Thursday 13 January 2011

January 31st sucks!

Remember I said it, but if you really do have a suckie-day on the 31st I take absolutely no responsibility for anything that happens to you.
The reason for that outburst was down to the fact that I promised to set up and create my blog by no later than the date above. You guessed it ... I couldn't wait!

When I came up with the un-original idea to start a blog it wasn't because there was a desire to actually have one but because a friend directed me to hers and inspired by her writing I decided to give this a go. YOU KNOW WHO YOU ARE AND YOU'RE TO BLAME FOR ALL OF THIS!
 
I wanted to kick-off my first blogpost with something amazing, inspiring, even good would be good enough. As I sat on the bus writing this, the heat of the engine under my butt was making me warm, thus tired, thus less prone to sparks of creativity that would alert the incredible talent within that keeps asking for directions to my fingers.
You'll have to put up with the thoughts inspired by the rumble of the 321 bus, the back of someone's head and the realisation that I didn't put enough money on my Oyster card.
So where did my mind go? Surprisingly it went to my hospital appointment the day before:
 
Pre-hernia surgery ...
  

If that title confuses anybody it means I haven't had it yet.

I was reluctant to mention that someone would be cutting into me and patching me up but I feel like it's worth telling.
Admittedly I'm not worried or scared I just want to have it done ASAP so I can go back to playing basketball and coaching the way I prefer.
For anyone reading this who has had a hernia you know the kind of pain I'm in especially if yours was in the groin area. People talk tons of smack about Lewisham Hospital but they do have a lot of good folks there, students included.  

My check-up - what an experience!
Scheduled in for a 9.10am appointment I wasn't seen until 9.50am, not a major concern with a BlackBerry full of apps to keep me occupied. I wasn't seen by the consultant surgeon initially, instead two students lead me to a small room and enquired about my medical history, the pain I was experiencing and how active and physical I am. It kinda felt like they were running interference for the senior consultant who was obviously running late seeing patients, Lewisham is a learning hospital so I let that slide.

Exercise instructions:
A) Decide whether each statement agrees with the blog post: (i) the writer set up the blog before January 31st; (ii) the writer has already undergone the hernia surgery; (iii) the hospital appointment was scheduled for 9.50am.
B) Write out the blog post word for word, everything from "I wanted to" down to "it's worth telling.".
The material that comes next bears no relation to the blog post.

(Data extracted from a collection)
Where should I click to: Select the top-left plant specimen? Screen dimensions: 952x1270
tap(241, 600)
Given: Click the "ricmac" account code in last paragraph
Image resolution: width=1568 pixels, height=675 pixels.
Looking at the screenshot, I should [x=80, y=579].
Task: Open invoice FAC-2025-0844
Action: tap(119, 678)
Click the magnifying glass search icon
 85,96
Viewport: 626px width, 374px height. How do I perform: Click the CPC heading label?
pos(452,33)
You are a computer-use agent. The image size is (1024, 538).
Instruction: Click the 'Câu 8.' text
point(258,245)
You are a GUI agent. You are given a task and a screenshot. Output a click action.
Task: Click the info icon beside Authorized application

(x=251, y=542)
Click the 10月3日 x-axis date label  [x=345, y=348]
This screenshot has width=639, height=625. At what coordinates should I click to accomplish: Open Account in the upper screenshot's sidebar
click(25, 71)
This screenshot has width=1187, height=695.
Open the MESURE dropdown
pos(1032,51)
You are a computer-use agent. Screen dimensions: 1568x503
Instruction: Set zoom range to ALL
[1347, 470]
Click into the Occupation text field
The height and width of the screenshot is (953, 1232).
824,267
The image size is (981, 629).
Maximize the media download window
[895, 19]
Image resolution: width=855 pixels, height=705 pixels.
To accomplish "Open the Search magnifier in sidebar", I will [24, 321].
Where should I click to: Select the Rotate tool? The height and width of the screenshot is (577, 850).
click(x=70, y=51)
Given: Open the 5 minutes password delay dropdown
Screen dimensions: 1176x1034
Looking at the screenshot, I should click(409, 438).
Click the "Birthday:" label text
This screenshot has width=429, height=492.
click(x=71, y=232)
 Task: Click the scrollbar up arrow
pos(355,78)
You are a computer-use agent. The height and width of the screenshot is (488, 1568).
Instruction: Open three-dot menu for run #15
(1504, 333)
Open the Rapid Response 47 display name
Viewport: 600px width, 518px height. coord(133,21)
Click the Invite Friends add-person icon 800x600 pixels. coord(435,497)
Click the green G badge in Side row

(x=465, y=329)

Task solutions:
A)
(i) Yes: "You guessed it ... I couldn't wait!"
(ii) No: "If that title confuses anybody it means I haven't had it yet."
(iii) No: "Scheduled in for a 9.10am appointment I wasn't seen until 9.50am"

B)
I wanted to kick-off my first blogpost with something amazing, inspiring, even good would be good enough. As I sat on the bus writing this, the heat of the engine under my butt was making me warm, thus tired, thus less prone to sparks of creativity that would alert the incredible talent within that keeps asking for directions to my fingers.
You'll have to put up with the thoughts inspired by the rumble of the 321 bus, the back of someone's head and the realisation that I didn't put enough money on my Oyster card.
So where did my mind go? Surprisingly it went to my hospital appointment the day before:
 
Pre-hernia surgery ...
  

If that title confuses anybody it means I haven't had it yet.

I was reluctant to mention that someone would be cutting into me and patching me up but I feel like it's worth telling.